Veintiuno de agosto…
One night she was coming home from work, around seven, and although it was late the subway was packed. Sheri leaned heavily on the metal straps. Books and newspapers covered the closed faces of seated passengers. No one stood up for her. She resisted the urge to rub the spot where a little foot pressed into her side. In a couple of weeks she’d be on maternity leave. Just when the pressure in her stomach got uncomfortable, the train doors opened at Eastern Parkway. Among the commuters who pushed past her to get out was a large, elderly woman in a dirty gray smock. Sheri had not noticed her on the train. Scraps of thin hair pulled tight into a bun matched the color of her dress. The woman’s bloated feet were bursting out of cracked sneakers. When Sheri stepped off the train and walked toward the platform stairs, she felt a heavy hand grip her forearm. She jerked around to see the woman pointing a grimy finger at her belly, whispering in hoarse English and Spanish.
“El veintiuno de agosto you will have a boy. He will save you! Dios lo bendice! God bless you!”
The subway platform quickly emptied out. Deep inside her the baby kicked, sending a parade of tiny flutters to her side. Sheri snatched her arm away and rushed up the cement steps, the stench of urine filling her nostrils. There was a tightening below her navel—Braxton-Hicks cramps—a false alarm. But her heart pounded in her ears.
Pregnant women are not public property,
she fumed, climbing the steep stairs.
People reach out to squeeze your belly like a ripened fruit, gauging its proper time to fall to earth. Construction workers shout genders from sandwich-stuffed mouths based on the size of your girth or nose.
Now this, strange predictions from a bag lady.
The heat from the woman’s sticky palm lingered on Sheri’s arm. At the top of the steps, she turned to look back at the platform. A crumpled paper bag skipped down the steps. The woman was gone.

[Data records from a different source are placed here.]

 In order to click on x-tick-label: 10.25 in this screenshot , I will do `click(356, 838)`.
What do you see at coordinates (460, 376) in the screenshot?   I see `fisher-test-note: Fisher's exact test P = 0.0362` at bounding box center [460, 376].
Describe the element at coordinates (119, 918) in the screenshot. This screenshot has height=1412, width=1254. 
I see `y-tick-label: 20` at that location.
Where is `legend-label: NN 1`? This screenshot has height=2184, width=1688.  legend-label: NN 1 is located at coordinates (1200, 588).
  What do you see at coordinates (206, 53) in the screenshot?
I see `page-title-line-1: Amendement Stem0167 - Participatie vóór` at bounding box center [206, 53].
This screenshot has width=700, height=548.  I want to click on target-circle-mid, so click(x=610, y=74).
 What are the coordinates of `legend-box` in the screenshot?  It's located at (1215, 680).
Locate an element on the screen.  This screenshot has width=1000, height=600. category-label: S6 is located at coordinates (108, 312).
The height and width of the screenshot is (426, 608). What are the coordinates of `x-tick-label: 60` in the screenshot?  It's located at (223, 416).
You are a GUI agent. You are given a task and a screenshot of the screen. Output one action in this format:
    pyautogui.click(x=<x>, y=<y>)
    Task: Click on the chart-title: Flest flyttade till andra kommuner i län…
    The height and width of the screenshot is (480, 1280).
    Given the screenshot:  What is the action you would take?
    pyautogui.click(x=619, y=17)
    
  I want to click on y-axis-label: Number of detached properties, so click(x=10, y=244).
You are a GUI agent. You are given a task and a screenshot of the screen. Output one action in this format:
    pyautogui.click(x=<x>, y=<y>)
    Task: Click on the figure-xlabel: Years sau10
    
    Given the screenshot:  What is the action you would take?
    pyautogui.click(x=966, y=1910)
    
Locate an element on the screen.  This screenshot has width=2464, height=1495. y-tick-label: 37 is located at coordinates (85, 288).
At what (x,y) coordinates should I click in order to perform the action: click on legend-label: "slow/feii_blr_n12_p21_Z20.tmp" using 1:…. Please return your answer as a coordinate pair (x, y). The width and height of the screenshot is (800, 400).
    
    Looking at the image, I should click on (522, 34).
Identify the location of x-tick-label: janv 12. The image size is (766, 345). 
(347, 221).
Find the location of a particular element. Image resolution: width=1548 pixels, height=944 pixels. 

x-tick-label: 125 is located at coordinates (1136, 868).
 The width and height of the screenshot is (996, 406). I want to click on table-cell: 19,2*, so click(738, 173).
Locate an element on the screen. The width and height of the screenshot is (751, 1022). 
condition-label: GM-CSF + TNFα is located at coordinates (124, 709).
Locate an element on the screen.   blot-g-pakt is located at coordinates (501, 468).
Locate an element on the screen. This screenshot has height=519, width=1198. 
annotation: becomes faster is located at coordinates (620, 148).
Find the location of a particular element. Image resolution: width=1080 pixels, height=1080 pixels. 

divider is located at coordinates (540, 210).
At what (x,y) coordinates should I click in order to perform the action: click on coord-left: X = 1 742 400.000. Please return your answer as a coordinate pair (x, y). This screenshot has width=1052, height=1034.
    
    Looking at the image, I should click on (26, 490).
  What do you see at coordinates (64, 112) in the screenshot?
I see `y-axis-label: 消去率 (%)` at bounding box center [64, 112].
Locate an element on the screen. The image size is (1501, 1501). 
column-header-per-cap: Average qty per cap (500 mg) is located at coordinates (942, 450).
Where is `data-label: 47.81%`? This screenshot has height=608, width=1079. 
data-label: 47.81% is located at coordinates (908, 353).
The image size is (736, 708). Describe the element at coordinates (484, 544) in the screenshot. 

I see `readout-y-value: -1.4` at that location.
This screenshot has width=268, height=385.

“GUESS WHO’S AWAKE and ready to be fed!”
Joanne came back carrying a blanketed bundle and placed it in Sheri’s arms. Zig’s football-shaped body was snugly swaddled in flannel. Below a pale blue knit cap, steady brown eyes pierced her to the core. Sheri took off the cap and pressed her lips to his little forehead. A mottled hand appeared from beneath the blanket and touched her chin. The image of the homeless woman faded away. Joanne presented Sheri with a small, warm bottle of formula. The nurses had been giving Zig formula for several days, she said. It might be hard for her to breast-feed now. Latching on could be painful. She was weak…still recovering…on the IV. The midwife’s strong principles gave way. It was excusable, recommended even, for Sheri to opt out of her first important duty. Sheri looked at Zig’s tiny waiting mouth. She never drank from her own mother’s breast. Long ago in some place where all the babies were motherless she fed on the charity of strangers. She glanced at the manufactured liquid and the rubber nipple, then slowly opened one side of her hospital gown. Joanne caught the IV needle before it slipped out the vein in the back of her hand. Sheri brought Zig to her breast. He immediately latched on and suckled as if he had done it a hundred times before.